Rund 200 Gegenstände warteten auf die Schnäppchen-Jäger. Alles, was zur Versteigerung kam, konnte vorher besichtigt werden. Nein, nicht alles – was in den „Überraschungskoffern“ war, blieb natürlich verborgen. Da konnte man nur vermuten, ob der Inhalt aus Goldbarren oder lediglich aus schmutziger Urlaubswäsche besteht. Traf Letzteres zu, dann konnte man sich immerhin damit trösten, dass ja bereits der Koffer einen gewissen Wert hat. Themenkoffer waren im Angebot, z.B. einer mit Taschen und Etuis, einer vollgestopft mit Büchern, je einer mit Damen- bzw. Herrenbekleidung… Interessantes gab es für die Sportler, darunter ein Koffer mit Boxhandschuhen, ein Surfbrett, eine Schiausrüstung mit Helm und Schistiefeln. Und ein Air Wheel Board, zu dem es als Zugabe sinnigerweise gleich noch eine Krücke gab.

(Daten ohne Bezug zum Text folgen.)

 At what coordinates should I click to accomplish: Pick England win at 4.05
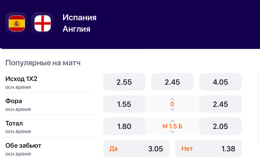coord(220,82)
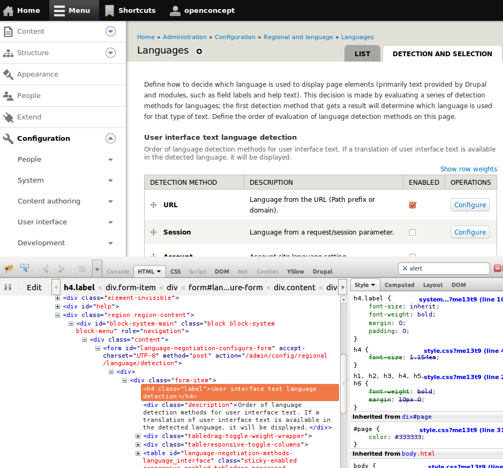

Schmuck und Uhren lagen zur Ansicht bereit, ebenso Tablets, Laptops, E-Book-Reader und Fotoapparate in unterschiedlicher Qualität, sogar eine mechanische Schreibmaschine. Auch Autofahrer konnten fündig werden und einen Reifen nebst Lenkrad und Feuerlöscher ersteigern. Nicht alles war nur so einfach liegengeblieben – wer vergisst schon eine Motorsäge? Die Erklärung: „Manche wollen sowas als Handgepäck mitnehmen. Das geht natürlich nicht, sie müssen das zurücklassen und dann landet das im Fundbüro.“

„Wer mitsteigert, hebt die Hand. Passn‘S also auf, wenn‘S jemand zuwinken, sonst san’S schnell der Besitzer von einem Überraschungskoffer!“

Auktionator Alfred Mittermeier erklärt die Regeln.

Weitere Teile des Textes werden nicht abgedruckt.